Data entries:
========

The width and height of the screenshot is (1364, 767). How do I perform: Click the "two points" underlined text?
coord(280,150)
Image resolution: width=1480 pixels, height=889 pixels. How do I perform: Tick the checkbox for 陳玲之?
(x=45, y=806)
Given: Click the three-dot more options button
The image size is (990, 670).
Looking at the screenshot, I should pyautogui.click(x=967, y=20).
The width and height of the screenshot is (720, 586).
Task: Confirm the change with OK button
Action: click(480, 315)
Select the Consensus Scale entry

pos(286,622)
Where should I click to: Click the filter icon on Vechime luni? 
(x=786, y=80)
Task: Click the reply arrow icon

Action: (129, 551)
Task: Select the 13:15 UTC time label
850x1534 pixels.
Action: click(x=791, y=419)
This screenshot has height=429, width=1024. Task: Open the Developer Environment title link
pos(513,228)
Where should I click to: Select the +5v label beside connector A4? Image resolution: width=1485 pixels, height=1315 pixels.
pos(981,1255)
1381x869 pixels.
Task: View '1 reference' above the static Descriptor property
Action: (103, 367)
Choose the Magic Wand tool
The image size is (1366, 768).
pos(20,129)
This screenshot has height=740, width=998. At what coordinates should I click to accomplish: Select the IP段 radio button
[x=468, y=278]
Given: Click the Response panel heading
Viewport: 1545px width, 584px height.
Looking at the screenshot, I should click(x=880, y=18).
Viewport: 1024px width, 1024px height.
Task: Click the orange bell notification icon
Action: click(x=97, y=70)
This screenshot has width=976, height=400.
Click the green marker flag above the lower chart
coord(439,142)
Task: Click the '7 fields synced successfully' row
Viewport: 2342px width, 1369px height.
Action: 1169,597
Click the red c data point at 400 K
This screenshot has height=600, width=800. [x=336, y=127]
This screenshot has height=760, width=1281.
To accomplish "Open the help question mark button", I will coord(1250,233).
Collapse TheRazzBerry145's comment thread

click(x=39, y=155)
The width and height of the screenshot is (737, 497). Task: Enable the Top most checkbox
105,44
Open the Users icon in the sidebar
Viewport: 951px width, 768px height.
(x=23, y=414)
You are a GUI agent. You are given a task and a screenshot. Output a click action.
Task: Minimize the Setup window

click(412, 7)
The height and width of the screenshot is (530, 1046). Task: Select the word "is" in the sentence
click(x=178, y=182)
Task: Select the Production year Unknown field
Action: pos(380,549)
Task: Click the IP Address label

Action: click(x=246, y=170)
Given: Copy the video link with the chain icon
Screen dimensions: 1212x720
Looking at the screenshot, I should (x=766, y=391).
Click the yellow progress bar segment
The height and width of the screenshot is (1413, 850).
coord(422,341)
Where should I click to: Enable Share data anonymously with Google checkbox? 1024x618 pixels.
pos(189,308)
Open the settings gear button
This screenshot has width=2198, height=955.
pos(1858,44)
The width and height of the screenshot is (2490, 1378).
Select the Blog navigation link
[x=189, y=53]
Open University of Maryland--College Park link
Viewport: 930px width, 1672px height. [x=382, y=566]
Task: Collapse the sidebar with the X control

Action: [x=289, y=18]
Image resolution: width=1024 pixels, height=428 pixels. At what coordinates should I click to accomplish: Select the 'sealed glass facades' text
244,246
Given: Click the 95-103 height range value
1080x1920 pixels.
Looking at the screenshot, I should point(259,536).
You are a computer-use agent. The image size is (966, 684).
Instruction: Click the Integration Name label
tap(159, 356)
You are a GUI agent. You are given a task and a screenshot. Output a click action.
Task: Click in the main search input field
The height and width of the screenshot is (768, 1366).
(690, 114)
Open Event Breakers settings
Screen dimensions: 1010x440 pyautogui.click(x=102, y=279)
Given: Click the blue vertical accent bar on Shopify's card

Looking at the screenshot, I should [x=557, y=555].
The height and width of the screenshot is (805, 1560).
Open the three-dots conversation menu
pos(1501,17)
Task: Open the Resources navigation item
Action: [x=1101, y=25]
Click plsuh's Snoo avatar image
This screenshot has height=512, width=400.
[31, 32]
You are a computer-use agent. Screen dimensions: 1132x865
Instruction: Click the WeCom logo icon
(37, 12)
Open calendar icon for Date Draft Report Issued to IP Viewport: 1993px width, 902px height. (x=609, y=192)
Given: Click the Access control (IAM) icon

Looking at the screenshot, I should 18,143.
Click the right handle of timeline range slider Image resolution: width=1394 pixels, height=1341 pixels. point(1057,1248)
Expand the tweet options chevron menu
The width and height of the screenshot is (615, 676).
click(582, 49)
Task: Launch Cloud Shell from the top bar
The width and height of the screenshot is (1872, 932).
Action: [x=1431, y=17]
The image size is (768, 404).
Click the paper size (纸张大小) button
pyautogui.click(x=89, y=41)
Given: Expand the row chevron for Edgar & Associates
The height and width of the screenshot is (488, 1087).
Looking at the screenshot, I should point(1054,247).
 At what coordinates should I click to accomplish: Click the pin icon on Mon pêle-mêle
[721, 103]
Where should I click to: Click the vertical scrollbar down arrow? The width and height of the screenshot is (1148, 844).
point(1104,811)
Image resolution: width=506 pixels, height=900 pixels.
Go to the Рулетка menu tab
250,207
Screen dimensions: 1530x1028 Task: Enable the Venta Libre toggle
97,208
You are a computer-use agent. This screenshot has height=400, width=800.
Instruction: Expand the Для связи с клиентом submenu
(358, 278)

========

Aim of the task: Return all the lines shown above, precisely as they stand.

Reply:
The width and height of the screenshot is (1364, 767). How do I perform: Click the "two points" underlined text?
coord(280,150)
Image resolution: width=1480 pixels, height=889 pixels. How do I perform: Tick the checkbox for 陳玲之?
(x=45, y=806)
Given: Click the three-dot more options button
The image size is (990, 670).
Looking at the screenshot, I should pyautogui.click(x=967, y=20).
The width and height of the screenshot is (720, 586).
Task: Confirm the change with OK button
Action: click(480, 315)
Select the Consensus Scale entry

pos(286,622)
Where should I click to: Click the filter icon on Vechime luni? 
(x=786, y=80)
Task: Click the reply arrow icon

Action: (129, 551)
Task: Select the 13:15 UTC time label
850x1534 pixels.
Action: click(x=791, y=419)
This screenshot has height=429, width=1024. Task: Open the Developer Environment title link
pos(513,228)
Where should I click to: Select the +5v label beside connector A4? Image resolution: width=1485 pixels, height=1315 pixels.
pos(981,1255)
1381x869 pixels.
Task: View '1 reference' above the static Descriptor property
Action: (103, 367)
Choose the Magic Wand tool
The image size is (1366, 768).
pos(20,129)
This screenshot has height=740, width=998. At what coordinates should I click to accomplish: Select the IP段 radio button
[x=468, y=278]
Given: Click the Response panel heading
Viewport: 1545px width, 584px height.
Looking at the screenshot, I should click(x=880, y=18).
Viewport: 1024px width, 1024px height.
Task: Click the orange bell notification icon
Action: click(x=97, y=70)
This screenshot has width=976, height=400.
Click the green marker flag above the lower chart
coord(439,142)
Task: Click the '7 fields synced successfully' row
Viewport: 2342px width, 1369px height.
Action: 1169,597
Click the red c data point at 400 K
This screenshot has height=600, width=800. [x=336, y=127]
This screenshot has height=760, width=1281.
To accomplish "Open the help question mark button", I will coord(1250,233).
Collapse TheRazzBerry145's comment thread

click(x=39, y=155)
The width and height of the screenshot is (737, 497). Task: Enable the Top most checkbox
105,44
Open the Users icon in the sidebar
Viewport: 951px width, 768px height.
(x=23, y=414)
You are a GUI agent. You are given a task and a screenshot. Output a click action.
Task: Minimize the Setup window

click(412, 7)
The height and width of the screenshot is (530, 1046). Task: Select the word "is" in the sentence
click(x=178, y=182)
Task: Select the Production year Unknown field
Action: pos(380,549)
Task: Click the IP Address label

Action: click(x=246, y=170)
Given: Copy the video link with the chain icon
Screen dimensions: 1212x720
Looking at the screenshot, I should (x=766, y=391).
Click the yellow progress bar segment
The height and width of the screenshot is (1413, 850).
coord(422,341)
Where should I click to: Enable Share data anonymously with Google checkbox? 1024x618 pixels.
pos(189,308)
Open the settings gear button
This screenshot has width=2198, height=955.
pos(1858,44)
The width and height of the screenshot is (2490, 1378).
Select the Blog navigation link
[x=189, y=53]
Open University of Maryland--College Park link
Viewport: 930px width, 1672px height. [x=382, y=566]
Task: Collapse the sidebar with the X control

Action: [x=289, y=18]
Image resolution: width=1024 pixels, height=428 pixels. At what coordinates should I click to accomplish: Select the 'sealed glass facades' text
244,246
Given: Click the 95-103 height range value
1080x1920 pixels.
Looking at the screenshot, I should point(259,536).
You are a computer-use agent. The image size is (966, 684).
Instruction: Click the Integration Name label
tap(159, 356)
You are a GUI agent. You are given a task and a screenshot. Output a click action.
Task: Click in the main search input field
The height and width of the screenshot is (768, 1366).
(690, 114)
Open Event Breakers settings
Screen dimensions: 1010x440 pyautogui.click(x=102, y=279)
Given: Click the blue vertical accent bar on Shopify's card

Looking at the screenshot, I should [x=557, y=555].
The height and width of the screenshot is (805, 1560).
Open the three-dots conversation menu
pos(1501,17)
Task: Open the Resources navigation item
Action: [x=1101, y=25]
Click plsuh's Snoo avatar image
This screenshot has height=512, width=400.
[31, 32]
You are a computer-use agent. Screen dimensions: 1132x865
Instruction: Click the WeCom logo icon
(37, 12)
Open calendar icon for Date Draft Report Issued to IP Viewport: 1993px width, 902px height. (x=609, y=192)
Given: Click the Access control (IAM) icon

Looking at the screenshot, I should 18,143.
Click the right handle of timeline range slider Image resolution: width=1394 pixels, height=1341 pixels. point(1057,1248)
Expand the tweet options chevron menu
The width and height of the screenshot is (615, 676).
click(582, 49)
Task: Launch Cloud Shell from the top bar
The width and height of the screenshot is (1872, 932).
Action: [x=1431, y=17]
The image size is (768, 404).
Click the paper size (纸张大小) button
pyautogui.click(x=89, y=41)
Given: Expand the row chevron for Edgar & Associates
The height and width of the screenshot is (488, 1087).
Looking at the screenshot, I should point(1054,247).
 At what coordinates should I click to accomplish: Click the pin icon on Mon pêle-mêle
[721, 103]
Where should I click to: Click the vertical scrollbar down arrow? The width and height of the screenshot is (1148, 844).
point(1104,811)
Image resolution: width=506 pixels, height=900 pixels.
Go to the Рулетка menu tab
250,207
Screen dimensions: 1530x1028 Task: Enable the Venta Libre toggle
97,208
You are a computer-use agent. This screenshot has height=400, width=800.
Instruction: Expand the Для связи с клиентом submenu
(358, 278)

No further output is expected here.